Netflix picked up the special in August, with Lyonne set to direct, and Cooper and Paula Pell serving as executive producers. The special was written by Cooper, Pell, Lyonne, Rudolph, Cole Escola, and Jake Fogelnest. Polly Morgan served as the cinematographer. They had no budget for music, so Rudolph and Armisen created their own music. Production was a rush because of their desire to release the special before the 2020 United States presidential election, which was to take place on November 3.

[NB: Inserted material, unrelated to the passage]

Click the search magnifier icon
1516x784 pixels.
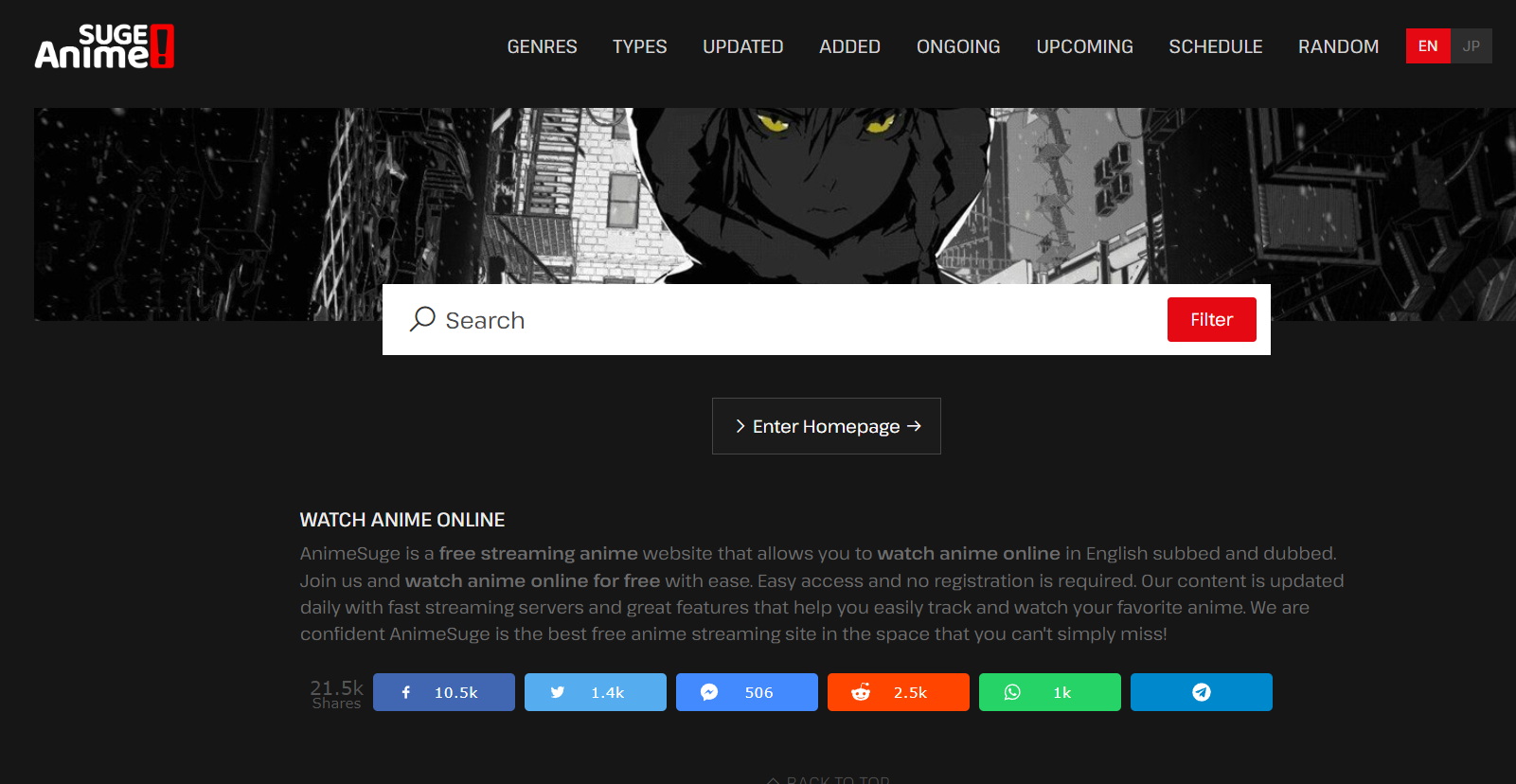click(422, 319)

It took two months from the initial meeting between Cooper, Lyonne, and Rudolph, to the beginning of filming. The special was filmed in five days in Los Angeles. Filming included COVID-19 safety protocols, including daily COVID-19 testing, wearing masks, and 15 minute ventilation breaks for every two hours on set. Though the ventilation breaks were supposed to be taken outdoors, some of them had to be taken indoors due to the poor air quality resulting from the August 2020 California lightning wildfires. The special has a run time of 49 minutes, and was released on October 27.

==Reception==
The New York Times called Sarah Cooper: Everything's Fine "a celebrity-rich, intermittently funny sketch show that hangs on a narrative of apocalyptic doom." Variety wrote that it was a "non-stop parade of celebrity cameos and leftover Saturday Night Live sketches that often feel too long."

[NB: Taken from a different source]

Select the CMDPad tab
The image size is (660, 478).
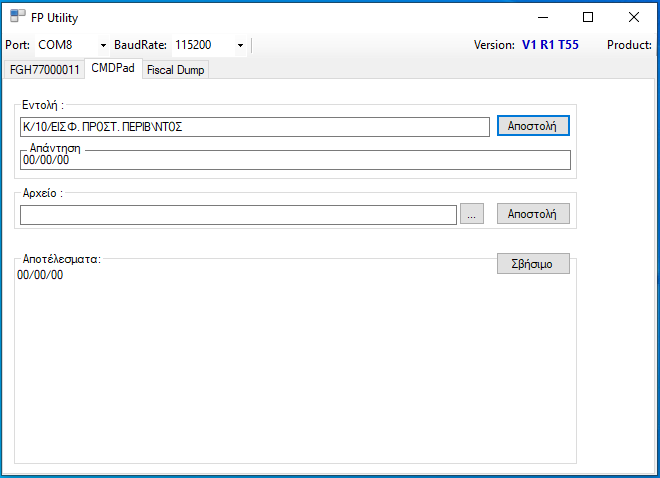pos(112,69)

The film review website Metacritic gave an aggregate score of 71 out of 100, which indicates "generally favorable reviews". Rotten Tomatoes gave the film a score of 63% with the consensus, "Sarah Cooper's comedic charisma is as charming on screen as it was on social media, but a lack of thematic cohesion and an uneven ratio of successful skits make her first special merely Fine."

The Associated Press named Cooper one of its Breakout Performers of 2020.